Venancio Coñuepán Huenchual (25 December 1905 – 30 April 1968), also known as Venancio Coñoepan, was a Chilean farmer and politician of Mapuche origin.

He served as Minister of Lands and Colonization under President Carlos Ibáñez del Campo, becoming the first Indigenous minister of state in the country's history.

== Family and education ==
Coñuepán was born in Piuchén, Cautín Province, on 25 December 1905, the son of Domingo Coñuepán and Antonia Huenchual. His grandfather, Venacio Coñoepán, was a prominent lonko of the nagche abajino during the Occupation of Araucanía.

He studied at the Araucanian Mission School in Cholchol (today William Wilson Anglican School) and later at the Liceo de Temuco. He married the Englishwoman Ruth Kindley Parker.

== Career ==
He worked for nine years at the Ford agency Herman Hnos. y Gastellu in Temuco, eventually becoming its legal representative. He also founded and directed the Central Indigenous Credit Fund and was president of the Agricultural Development Society of Temuco.

In 1931, Coñuepán became president of the Sociedad Caupolicán Defensora de la Araucanía, reorienting it toward economic empowerment of Mapuche communities. In 1938, he founded the Corporación Araucana, which absorbed the Sociedad Caupolicán.

== Political career ==
Aligned with ibañismo, Coñuepán presided over the Popular Freedom Alliance in Cautín Province and was elected deputy in the 1945 Chilean parliamentary election for the 21st Departmental Group (Temuco, Lautaro, Imperial, Pitrufquén, Villarrica).
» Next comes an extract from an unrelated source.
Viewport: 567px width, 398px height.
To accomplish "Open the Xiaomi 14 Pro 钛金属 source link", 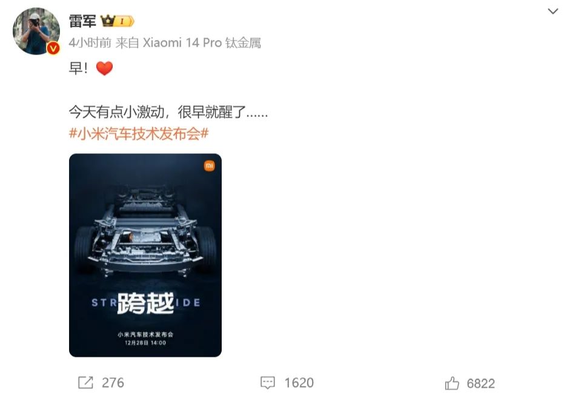I will click(x=202, y=42).
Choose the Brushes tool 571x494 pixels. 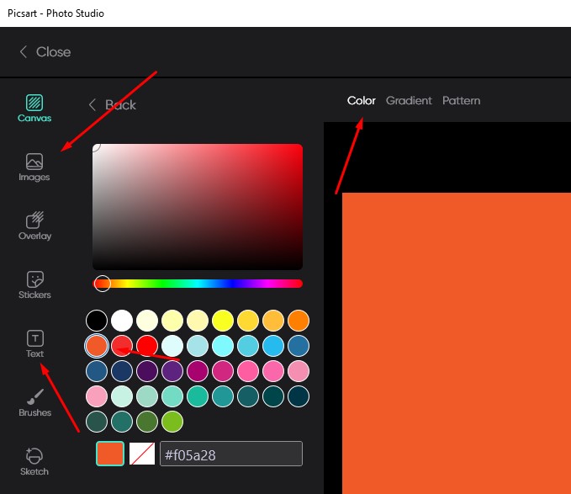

He served until 1952, integrating the Agriculture and Colonization Commission.

In 1950, during a tribute to former deputy Manuel Manquilef, he became the first person to deliver part of a speech in Mapudungun in the Chilean Congress.

On 3 November 1952, President Carlos Ibáñez del Campo appointed him Minister of Lands and Colonization, a post he held until April 1953. In 1953, he became the first director of the Directorate of Indigenous Affairs (DASIN), serving until 1961.

He was elected deputy again in the 1965 Chilean parliamentary election, serving until his death in 1968. He promoted various legislative initiatives, including laws on indigenous land tenure and local infrastructure.

Coñuepán died in Santiago on 30 April 1968 at the age of 62. He received a state funeral in Temuco on 4 May 1968. He was succeeded in Congress through a by-election by Sergio Merino Jarpa (PDC).

== Legacy ==
Historians such as José Ancán have described him as the most influential Mapuche politician of contemporary Chile, noting that never again did Mapuche leaders hold as much political power as during his time with the Corporación Araucana.